(Beginning of DATA TO USE)

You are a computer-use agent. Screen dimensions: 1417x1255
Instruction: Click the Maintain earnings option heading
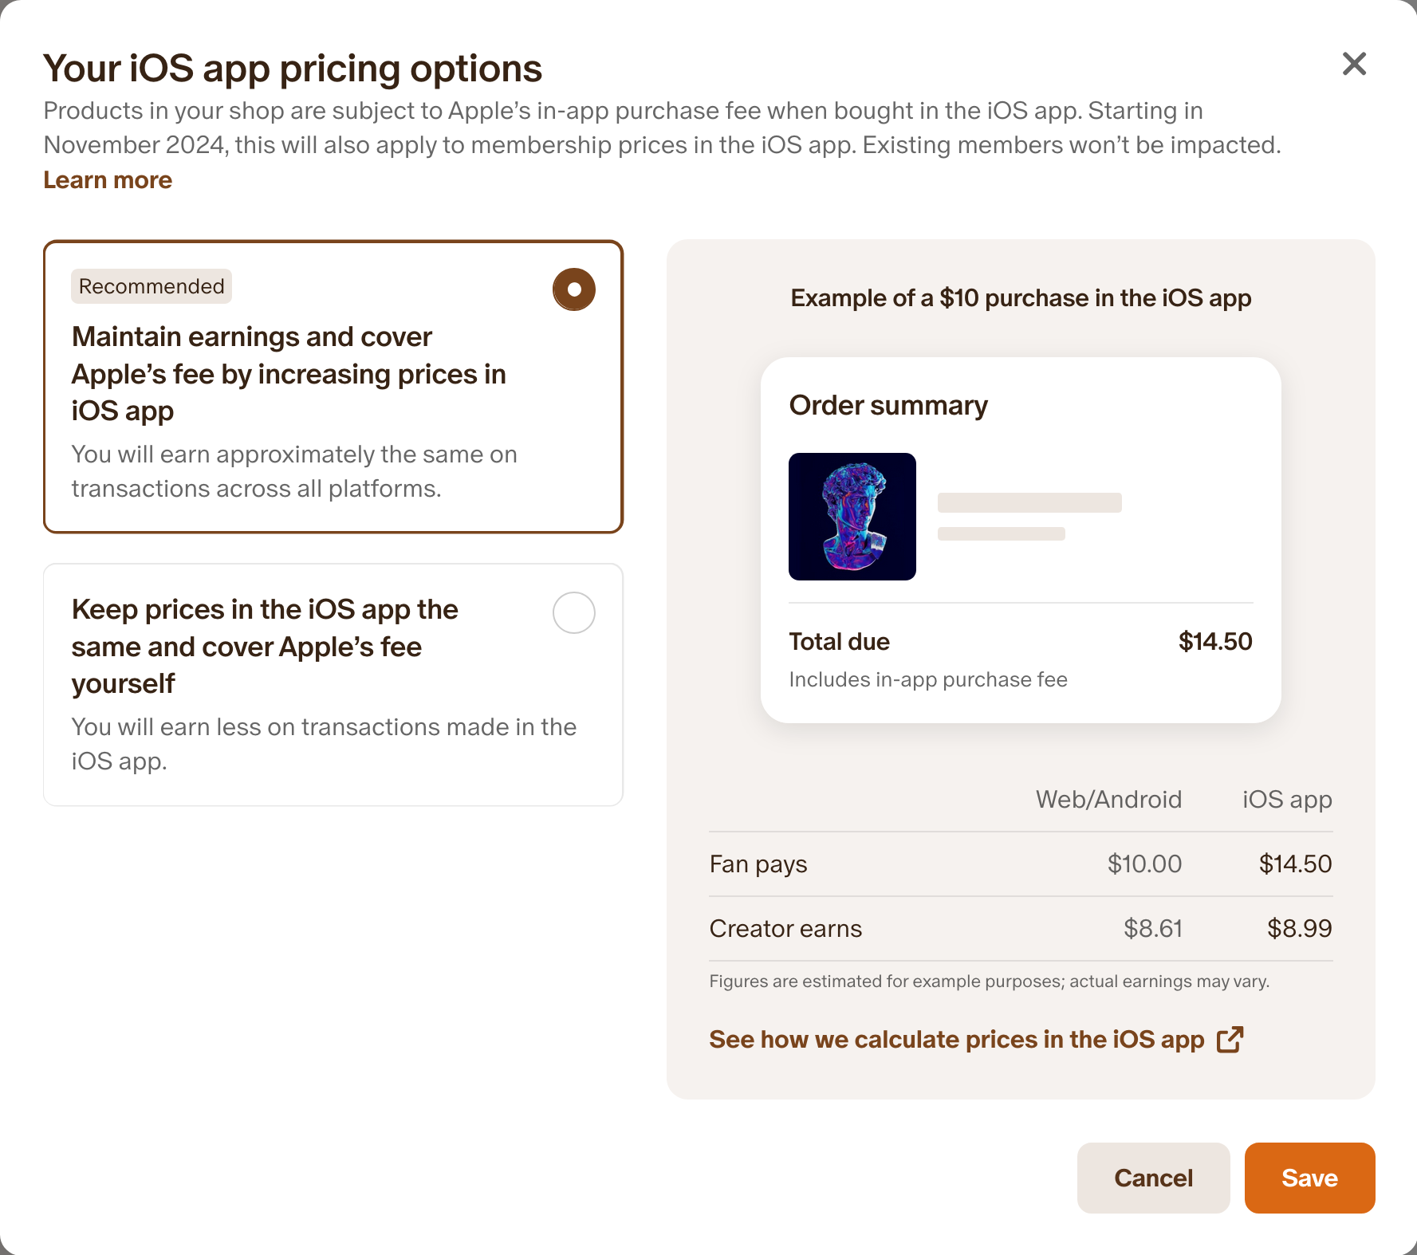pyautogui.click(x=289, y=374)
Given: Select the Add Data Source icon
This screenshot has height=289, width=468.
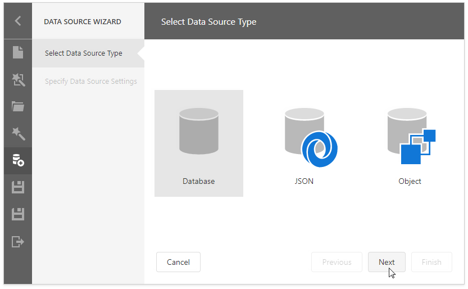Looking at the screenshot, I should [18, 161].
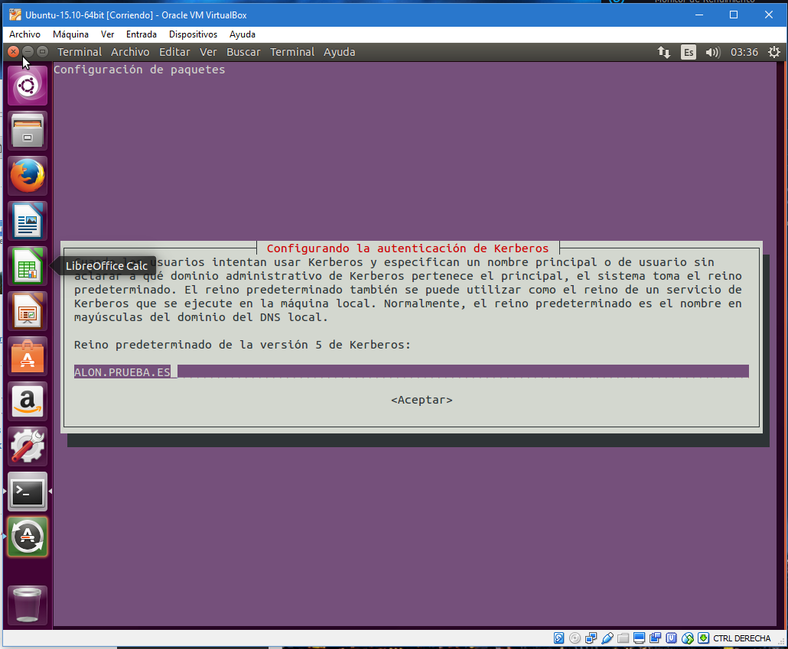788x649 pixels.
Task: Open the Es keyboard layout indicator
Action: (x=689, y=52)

(End of DATA TO USE)

# WORK INSTRUCTION:
An exact copy of the entries above is required; pictures are not part of it.

# EXERCISE SOLUTION:
You are a computer-use agent. Screen dimensions: 1417x1255
Instruction: Click the Maintain earnings option heading
pyautogui.click(x=289, y=374)
Given: Select the Add Data Source icon
This screenshot has height=289, width=468.
Looking at the screenshot, I should [18, 161].
788x649 pixels.
Task: Open the Es keyboard layout indicator
Action: (x=689, y=52)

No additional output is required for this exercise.